LLM Providers

Choosing an LLM provider involves tradeoffs between cost, latency, capability, data residency, and vendor lock-in. Beluga AI supports 22 LLM providers through a unified ChatModel interface so you can evaluate these tradeoffs without rewriting application code.
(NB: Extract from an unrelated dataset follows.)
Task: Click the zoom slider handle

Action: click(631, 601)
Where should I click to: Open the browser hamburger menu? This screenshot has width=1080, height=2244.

All providers register via init() and are created through the same registry pattern — switching between providers requires changing only an import path and a configuration struct.

This design also enables multi-provider strategies: route complex queries to Claude or GPT-4o while sending simpler tasks to faster, cheaper models like Groq or local Ollama instances.

Provider Overview

Provider	Registry Name	Models	Import Path
OpenAI	`openai`	GPT-4o, GPT-4, o1, o3	`llm/providers/openai`
Anthropic	`anthropic`	Claude Opus 4, Sonnet 4.5, Haiku	`llm/providers/anthropic`
Google	`google`	Gemini 2.5, 2.0, 1.5	`llm/providers/google`
Ollama	`ollama`	Llama 3, Mistral, Phi, any local	`llm/providers/ollama`
AWS Bedrock	`bedrock`	Claude, Titan, Llama via AWS	`llm/providers/bedrock`
Azure OpenAI	`azure`	GPT-4o, GPT-4 via Azure	`llm/providers/azure`
Groq	`groq`	Llama, Mixtral on Groq LPUs	`llm/providers/groq`
Together AI	`together`	Open-source models hosted	`llm/providers/together`
Fireworks	`fireworks`	Open-source models, fast inference	`llm/providers/fireworks`
Mistral	`mistral`	Mistral Large, Medium, Small	`llm/providers/mistral`
Cohere	`cohere`	Command R+, Command R	`llm/providers/cohere`
DeepSeek	`deepseek`	DeepSeek V3, R1	`llm/providers/deepseek`
xAI	`xai`	Grok-2, Grok-3	`llm/providers/xai`
Perplexity	`perplexity`	Sonar models with search	`llm/providers/perplexity`
OpenRouter	`openrouter`	Multi-provider routing	`llm/providers/openrouter`
Qwen	`qwen`	Qwen-2.5, QwQ	`llm/providers/qwen`
Cerebras	`cerebras`	Llama on Cerebras hardware	`llm/providers/cerebras`
SambaNova	`sambanova`	Llama, Mistral on SambaNova	`llm/providers/sambanova`
HuggingFace	`huggingface`	Inference API models	`llm/providers/huggingface`
LiteLLM	`litellm`	Proxy for 100+ providers	`llm/providers/litellm`
Llama.cpp	`llama`	Local GGUF models	`llm/providers/llama`
Bifrost	`bifrost`	Multi-provider gateway	`llm/providers/bifrost`

Common Pattern

Every provider follows the same three-step pattern:

package main

import (
    "context"
    "fmt"
    "log"

    "github.com/lookatitude/beluga-ai/config"
    "github.com/lookatitude/beluga-ai/llm"
    "github.com/lookatitude/beluga-ai/schema"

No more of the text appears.